Records to process section start
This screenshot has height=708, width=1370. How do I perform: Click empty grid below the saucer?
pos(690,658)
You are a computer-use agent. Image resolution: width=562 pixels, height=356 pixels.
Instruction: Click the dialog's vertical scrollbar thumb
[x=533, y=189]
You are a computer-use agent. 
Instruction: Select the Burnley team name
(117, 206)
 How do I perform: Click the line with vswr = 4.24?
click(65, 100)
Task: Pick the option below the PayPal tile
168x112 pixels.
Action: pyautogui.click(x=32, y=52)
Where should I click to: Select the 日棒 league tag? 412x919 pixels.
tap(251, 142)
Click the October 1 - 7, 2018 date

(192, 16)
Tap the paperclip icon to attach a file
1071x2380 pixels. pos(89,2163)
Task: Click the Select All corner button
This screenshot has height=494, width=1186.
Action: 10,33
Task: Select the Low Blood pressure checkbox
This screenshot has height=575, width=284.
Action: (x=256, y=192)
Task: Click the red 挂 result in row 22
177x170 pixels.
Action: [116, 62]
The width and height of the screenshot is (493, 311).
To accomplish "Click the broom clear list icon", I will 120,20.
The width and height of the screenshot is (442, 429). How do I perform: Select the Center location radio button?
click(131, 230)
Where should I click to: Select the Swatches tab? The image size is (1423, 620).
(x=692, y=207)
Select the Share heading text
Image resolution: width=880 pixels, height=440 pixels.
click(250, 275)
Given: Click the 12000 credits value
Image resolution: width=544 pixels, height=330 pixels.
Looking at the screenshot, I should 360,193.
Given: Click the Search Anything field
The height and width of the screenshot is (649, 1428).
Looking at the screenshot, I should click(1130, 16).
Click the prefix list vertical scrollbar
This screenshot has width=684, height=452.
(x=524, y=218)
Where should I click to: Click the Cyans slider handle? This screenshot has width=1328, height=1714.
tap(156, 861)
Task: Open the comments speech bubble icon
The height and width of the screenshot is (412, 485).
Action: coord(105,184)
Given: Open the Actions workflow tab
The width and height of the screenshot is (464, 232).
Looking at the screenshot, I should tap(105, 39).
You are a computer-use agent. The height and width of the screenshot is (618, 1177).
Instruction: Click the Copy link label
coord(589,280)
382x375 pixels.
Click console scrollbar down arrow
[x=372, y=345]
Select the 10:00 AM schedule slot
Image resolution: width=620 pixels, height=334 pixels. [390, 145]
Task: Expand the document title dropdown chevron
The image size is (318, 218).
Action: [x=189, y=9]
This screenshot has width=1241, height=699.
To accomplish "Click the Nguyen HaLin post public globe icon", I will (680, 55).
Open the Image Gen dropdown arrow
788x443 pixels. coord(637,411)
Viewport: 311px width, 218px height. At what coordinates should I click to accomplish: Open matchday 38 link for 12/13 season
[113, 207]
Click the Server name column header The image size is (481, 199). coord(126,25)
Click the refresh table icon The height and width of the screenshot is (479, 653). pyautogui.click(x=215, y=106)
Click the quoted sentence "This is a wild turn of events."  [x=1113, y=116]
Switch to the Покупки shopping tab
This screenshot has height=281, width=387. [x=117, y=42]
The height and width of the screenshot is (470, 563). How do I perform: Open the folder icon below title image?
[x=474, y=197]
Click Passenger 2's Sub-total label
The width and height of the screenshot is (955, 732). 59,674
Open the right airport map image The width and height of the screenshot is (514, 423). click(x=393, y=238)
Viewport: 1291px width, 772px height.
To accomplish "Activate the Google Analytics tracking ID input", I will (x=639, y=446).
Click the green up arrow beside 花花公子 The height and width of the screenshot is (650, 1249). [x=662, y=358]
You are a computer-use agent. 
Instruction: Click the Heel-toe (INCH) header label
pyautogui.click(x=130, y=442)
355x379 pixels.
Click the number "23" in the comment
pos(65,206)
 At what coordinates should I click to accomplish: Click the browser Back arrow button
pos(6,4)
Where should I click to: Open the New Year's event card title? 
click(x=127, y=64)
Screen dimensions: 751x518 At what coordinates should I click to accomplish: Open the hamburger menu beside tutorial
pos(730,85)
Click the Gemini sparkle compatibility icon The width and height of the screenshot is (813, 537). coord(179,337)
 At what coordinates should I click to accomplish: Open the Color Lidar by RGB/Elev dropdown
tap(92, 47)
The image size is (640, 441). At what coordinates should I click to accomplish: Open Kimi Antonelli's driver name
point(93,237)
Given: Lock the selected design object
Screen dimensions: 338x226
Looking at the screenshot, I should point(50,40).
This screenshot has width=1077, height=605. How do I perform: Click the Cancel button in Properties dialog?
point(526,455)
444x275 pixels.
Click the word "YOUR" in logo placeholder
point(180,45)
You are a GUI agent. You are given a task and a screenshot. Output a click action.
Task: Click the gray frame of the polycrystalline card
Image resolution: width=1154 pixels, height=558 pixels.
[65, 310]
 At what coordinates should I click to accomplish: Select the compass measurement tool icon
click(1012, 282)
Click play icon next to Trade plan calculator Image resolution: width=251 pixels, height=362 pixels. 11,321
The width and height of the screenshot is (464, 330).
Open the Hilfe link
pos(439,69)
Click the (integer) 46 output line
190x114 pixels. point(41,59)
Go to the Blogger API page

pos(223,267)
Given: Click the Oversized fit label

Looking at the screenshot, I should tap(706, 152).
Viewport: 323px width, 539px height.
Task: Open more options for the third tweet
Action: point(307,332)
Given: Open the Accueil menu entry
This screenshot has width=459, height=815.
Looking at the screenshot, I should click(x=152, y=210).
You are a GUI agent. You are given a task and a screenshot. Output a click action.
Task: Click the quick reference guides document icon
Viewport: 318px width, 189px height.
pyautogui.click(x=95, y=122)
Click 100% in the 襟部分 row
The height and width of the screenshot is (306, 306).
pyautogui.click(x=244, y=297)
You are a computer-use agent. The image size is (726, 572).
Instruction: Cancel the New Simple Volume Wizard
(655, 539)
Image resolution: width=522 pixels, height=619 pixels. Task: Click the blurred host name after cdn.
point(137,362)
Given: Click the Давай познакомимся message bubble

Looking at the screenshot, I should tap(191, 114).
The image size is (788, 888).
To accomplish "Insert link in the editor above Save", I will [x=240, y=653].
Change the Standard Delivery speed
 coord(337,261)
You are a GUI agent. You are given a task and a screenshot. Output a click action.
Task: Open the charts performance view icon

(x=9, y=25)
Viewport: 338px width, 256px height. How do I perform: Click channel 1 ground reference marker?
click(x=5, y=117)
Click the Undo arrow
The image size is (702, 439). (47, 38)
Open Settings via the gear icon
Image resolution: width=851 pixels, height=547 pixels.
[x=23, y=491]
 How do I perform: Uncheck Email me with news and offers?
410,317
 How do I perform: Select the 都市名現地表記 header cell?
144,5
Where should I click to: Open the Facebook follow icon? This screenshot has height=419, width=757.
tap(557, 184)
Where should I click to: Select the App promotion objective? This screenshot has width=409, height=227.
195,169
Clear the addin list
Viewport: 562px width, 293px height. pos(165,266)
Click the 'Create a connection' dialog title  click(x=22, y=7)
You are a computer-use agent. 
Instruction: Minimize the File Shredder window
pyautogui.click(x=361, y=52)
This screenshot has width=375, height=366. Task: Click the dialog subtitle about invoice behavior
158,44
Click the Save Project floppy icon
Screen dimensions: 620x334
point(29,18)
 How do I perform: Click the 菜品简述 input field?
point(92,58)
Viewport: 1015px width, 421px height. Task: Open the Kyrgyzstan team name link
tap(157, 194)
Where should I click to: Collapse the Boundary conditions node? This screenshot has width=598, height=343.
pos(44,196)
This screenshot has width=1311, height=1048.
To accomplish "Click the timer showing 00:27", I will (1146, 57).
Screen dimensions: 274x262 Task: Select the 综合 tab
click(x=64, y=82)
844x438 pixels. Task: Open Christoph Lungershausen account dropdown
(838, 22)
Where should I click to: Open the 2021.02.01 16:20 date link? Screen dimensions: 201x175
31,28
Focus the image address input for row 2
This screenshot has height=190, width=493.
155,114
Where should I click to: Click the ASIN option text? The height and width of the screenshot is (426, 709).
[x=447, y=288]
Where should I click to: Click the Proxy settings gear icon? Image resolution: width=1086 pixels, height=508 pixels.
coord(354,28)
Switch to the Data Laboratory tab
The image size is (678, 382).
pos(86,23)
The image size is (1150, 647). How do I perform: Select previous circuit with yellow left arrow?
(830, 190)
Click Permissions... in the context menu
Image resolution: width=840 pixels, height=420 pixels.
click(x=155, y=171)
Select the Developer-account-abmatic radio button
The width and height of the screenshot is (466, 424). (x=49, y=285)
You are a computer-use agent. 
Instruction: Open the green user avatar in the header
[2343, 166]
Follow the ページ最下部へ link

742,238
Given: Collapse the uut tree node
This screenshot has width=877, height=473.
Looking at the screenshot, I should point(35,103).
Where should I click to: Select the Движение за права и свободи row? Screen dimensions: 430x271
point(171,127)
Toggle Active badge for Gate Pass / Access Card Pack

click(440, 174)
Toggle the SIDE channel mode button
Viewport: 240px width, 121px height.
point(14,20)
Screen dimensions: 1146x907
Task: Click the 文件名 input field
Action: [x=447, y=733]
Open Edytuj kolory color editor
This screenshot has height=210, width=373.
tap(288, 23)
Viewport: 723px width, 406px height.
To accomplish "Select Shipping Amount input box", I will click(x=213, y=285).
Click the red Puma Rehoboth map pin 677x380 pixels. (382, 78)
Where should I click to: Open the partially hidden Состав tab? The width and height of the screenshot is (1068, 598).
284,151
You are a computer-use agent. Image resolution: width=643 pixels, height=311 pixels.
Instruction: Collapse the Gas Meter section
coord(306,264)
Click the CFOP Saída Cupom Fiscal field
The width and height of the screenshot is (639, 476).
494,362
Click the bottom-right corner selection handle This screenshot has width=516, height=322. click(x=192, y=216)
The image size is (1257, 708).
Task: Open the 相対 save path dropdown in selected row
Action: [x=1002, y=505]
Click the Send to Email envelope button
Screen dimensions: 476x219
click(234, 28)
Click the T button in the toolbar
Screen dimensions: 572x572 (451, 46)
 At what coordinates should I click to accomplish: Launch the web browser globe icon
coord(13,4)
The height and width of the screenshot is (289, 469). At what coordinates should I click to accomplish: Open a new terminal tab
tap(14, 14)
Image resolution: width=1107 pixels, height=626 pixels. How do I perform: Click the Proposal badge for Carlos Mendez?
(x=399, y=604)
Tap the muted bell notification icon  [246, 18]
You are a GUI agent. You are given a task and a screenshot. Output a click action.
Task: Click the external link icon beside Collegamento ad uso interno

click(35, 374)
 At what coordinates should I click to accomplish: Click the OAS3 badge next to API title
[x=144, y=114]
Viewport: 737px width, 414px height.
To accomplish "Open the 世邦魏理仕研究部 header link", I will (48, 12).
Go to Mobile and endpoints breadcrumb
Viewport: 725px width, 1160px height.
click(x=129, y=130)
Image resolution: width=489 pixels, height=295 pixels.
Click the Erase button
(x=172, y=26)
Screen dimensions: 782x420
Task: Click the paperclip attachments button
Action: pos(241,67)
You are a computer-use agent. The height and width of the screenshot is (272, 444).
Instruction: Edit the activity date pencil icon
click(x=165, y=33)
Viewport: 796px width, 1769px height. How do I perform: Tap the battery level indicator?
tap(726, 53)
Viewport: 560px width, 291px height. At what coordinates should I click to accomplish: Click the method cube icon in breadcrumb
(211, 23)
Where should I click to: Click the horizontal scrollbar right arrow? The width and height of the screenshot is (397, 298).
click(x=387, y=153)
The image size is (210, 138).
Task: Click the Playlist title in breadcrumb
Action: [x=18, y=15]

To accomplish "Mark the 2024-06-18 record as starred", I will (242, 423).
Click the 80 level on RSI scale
Records to process section end
Instructions to follow:
Look above for the line containing "Click the (integer) 46 output line". Output from there through the line containing "Given: Open the Accueil menu entry", exactly and inclusively.

Exercise solution:
Click the (integer) 46 output line
190x114 pixels. point(41,59)
Go to the Blogger API page

pos(223,267)
Given: Click the Oversized fit label

Looking at the screenshot, I should tap(706, 152).
Viewport: 323px width, 539px height.
Task: Open more options for the third tweet
Action: point(307,332)
Given: Open the Accueil menu entry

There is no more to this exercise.